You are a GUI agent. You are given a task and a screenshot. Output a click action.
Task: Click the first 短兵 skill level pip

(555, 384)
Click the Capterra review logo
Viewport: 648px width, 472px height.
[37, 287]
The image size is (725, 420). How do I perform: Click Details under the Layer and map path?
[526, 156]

---

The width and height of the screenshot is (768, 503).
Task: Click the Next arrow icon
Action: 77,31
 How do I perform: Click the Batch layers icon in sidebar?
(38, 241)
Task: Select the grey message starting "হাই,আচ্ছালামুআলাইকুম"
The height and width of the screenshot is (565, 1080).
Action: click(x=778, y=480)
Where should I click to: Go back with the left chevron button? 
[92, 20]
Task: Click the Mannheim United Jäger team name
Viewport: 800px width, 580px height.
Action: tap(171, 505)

* * *

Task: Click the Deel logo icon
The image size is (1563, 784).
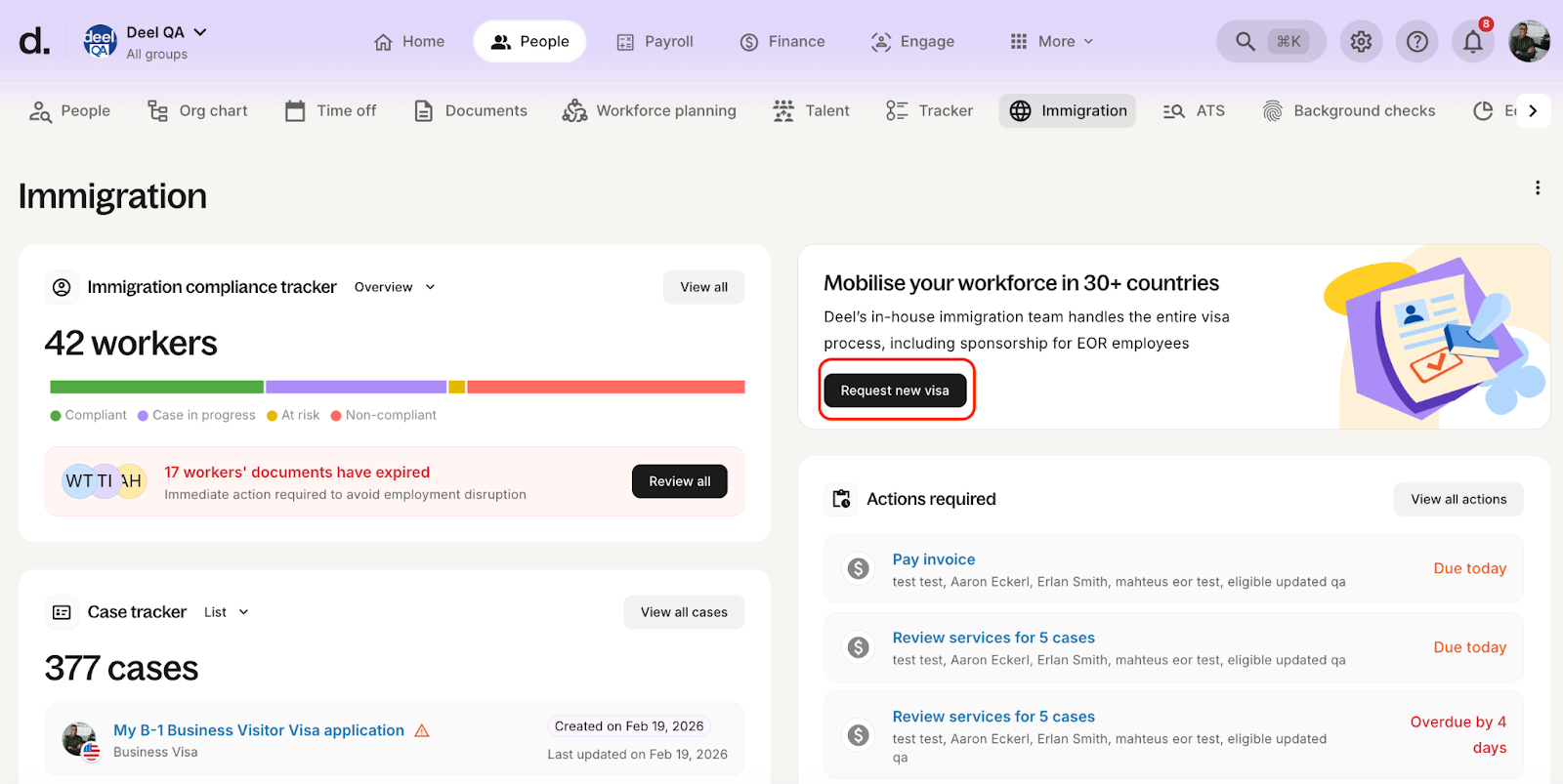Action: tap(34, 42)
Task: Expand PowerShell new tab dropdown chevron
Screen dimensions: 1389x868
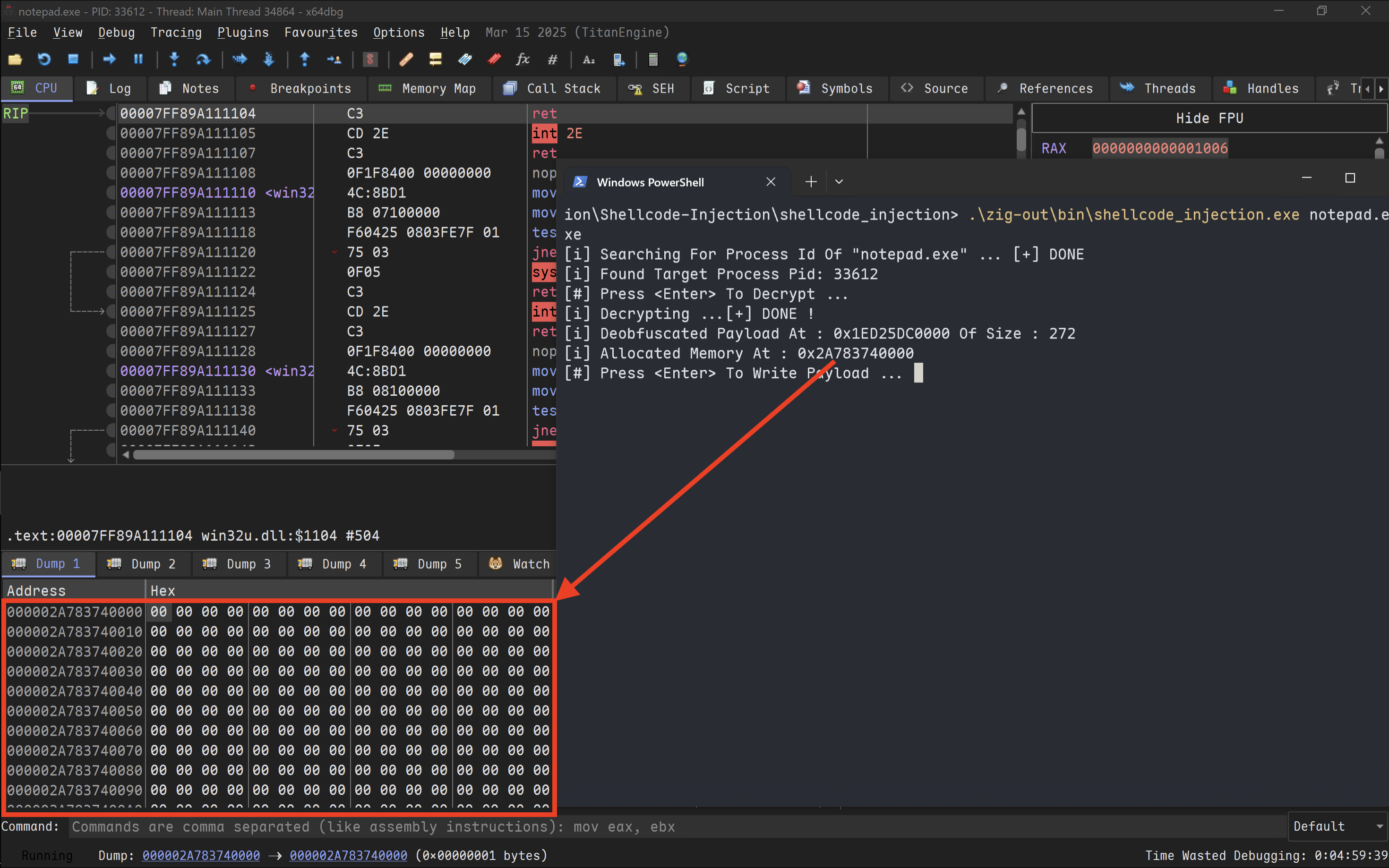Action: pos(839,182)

- **What needs to be done**
Count the lines in the rows above that contain the string "size", with case counting. Give only the number.

- **Answer to this problem**
2